● **Records to use**:
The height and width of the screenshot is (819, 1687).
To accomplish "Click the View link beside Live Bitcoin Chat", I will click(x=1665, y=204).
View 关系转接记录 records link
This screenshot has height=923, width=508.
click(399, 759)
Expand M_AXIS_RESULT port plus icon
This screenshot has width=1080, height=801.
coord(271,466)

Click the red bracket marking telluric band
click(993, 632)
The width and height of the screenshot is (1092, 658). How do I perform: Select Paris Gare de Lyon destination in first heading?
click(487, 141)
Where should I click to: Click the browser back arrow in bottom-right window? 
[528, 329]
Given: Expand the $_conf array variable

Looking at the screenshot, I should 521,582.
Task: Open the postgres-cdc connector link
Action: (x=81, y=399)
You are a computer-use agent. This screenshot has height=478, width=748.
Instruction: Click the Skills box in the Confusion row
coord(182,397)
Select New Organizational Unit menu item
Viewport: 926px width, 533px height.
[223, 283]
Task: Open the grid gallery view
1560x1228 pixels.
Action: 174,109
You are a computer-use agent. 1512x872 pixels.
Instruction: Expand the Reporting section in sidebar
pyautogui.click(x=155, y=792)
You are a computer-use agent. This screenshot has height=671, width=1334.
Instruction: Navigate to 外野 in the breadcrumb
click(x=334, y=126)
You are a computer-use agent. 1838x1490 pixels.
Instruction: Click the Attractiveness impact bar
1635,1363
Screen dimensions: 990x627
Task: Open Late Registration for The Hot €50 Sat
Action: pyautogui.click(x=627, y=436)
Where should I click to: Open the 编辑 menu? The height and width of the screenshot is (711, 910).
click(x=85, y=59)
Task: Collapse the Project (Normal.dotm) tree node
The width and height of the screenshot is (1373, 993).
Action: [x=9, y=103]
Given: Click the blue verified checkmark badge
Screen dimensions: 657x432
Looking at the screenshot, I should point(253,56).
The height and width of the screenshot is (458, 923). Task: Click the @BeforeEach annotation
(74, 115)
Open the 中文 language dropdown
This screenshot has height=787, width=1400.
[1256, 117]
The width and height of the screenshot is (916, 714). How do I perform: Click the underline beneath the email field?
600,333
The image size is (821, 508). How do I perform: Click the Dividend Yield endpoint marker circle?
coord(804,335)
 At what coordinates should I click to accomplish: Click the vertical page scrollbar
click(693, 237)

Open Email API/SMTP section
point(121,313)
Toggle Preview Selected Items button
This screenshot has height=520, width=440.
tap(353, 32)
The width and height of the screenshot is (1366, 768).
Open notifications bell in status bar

● **Task**:
This calls for an exact transcription of every entry above.

● **Completed exercise**:
The height and width of the screenshot is (819, 1687).
To accomplish "Click the View link beside Live Bitcoin Chat", I will click(x=1665, y=204).
View 关系转接记录 records link
This screenshot has height=923, width=508.
click(399, 759)
Expand M_AXIS_RESULT port plus icon
This screenshot has width=1080, height=801.
coord(271,466)

Click the red bracket marking telluric band
click(993, 632)
The width and height of the screenshot is (1092, 658). How do I perform: Select Paris Gare de Lyon destination in first heading?
click(487, 141)
Where should I click to: Click the browser back arrow in bottom-right window? 
[528, 329]
Given: Expand the $_conf array variable

Looking at the screenshot, I should 521,582.
Task: Open the postgres-cdc connector link
Action: (x=81, y=399)
You are a computer-use agent. This screenshot has height=478, width=748.
Instruction: Click the Skills box in the Confusion row
coord(182,397)
Select New Organizational Unit menu item
Viewport: 926px width, 533px height.
[223, 283]
Task: Open the grid gallery view
1560x1228 pixels.
Action: 174,109
You are a computer-use agent. 1512x872 pixels.
Instruction: Expand the Reporting section in sidebar
pyautogui.click(x=155, y=792)
You are a computer-use agent. This screenshot has height=671, width=1334.
Instruction: Navigate to 外野 in the breadcrumb
click(x=334, y=126)
You are a computer-use agent. 1838x1490 pixels.
Instruction: Click the Attractiveness impact bar
1635,1363
Screen dimensions: 990x627
Task: Open Late Registration for The Hot €50 Sat
Action: pyautogui.click(x=627, y=436)
Where should I click to: Open the 编辑 menu? The height and width of the screenshot is (711, 910).
click(x=85, y=59)
Task: Collapse the Project (Normal.dotm) tree node
The width and height of the screenshot is (1373, 993).
Action: [x=9, y=103]
Given: Click the blue verified checkmark badge
Screen dimensions: 657x432
Looking at the screenshot, I should point(253,56).
The height and width of the screenshot is (458, 923). Task: Click the @BeforeEach annotation
(74, 115)
Open the 中文 language dropdown
This screenshot has height=787, width=1400.
[1256, 117]
The width and height of the screenshot is (916, 714). How do I perform: Click the underline beneath the email field?
600,333
The image size is (821, 508). How do I perform: Click the Dividend Yield endpoint marker circle?
coord(804,335)
 At what coordinates should I click to accomplish: Click the vertical page scrollbar
click(693, 237)

Open Email API/SMTP section
point(121,313)
Toggle Preview Selected Items button
This screenshot has height=520, width=440.
tap(353, 32)
The width and height of the screenshot is (1366, 768).
Open notifications bell in status bar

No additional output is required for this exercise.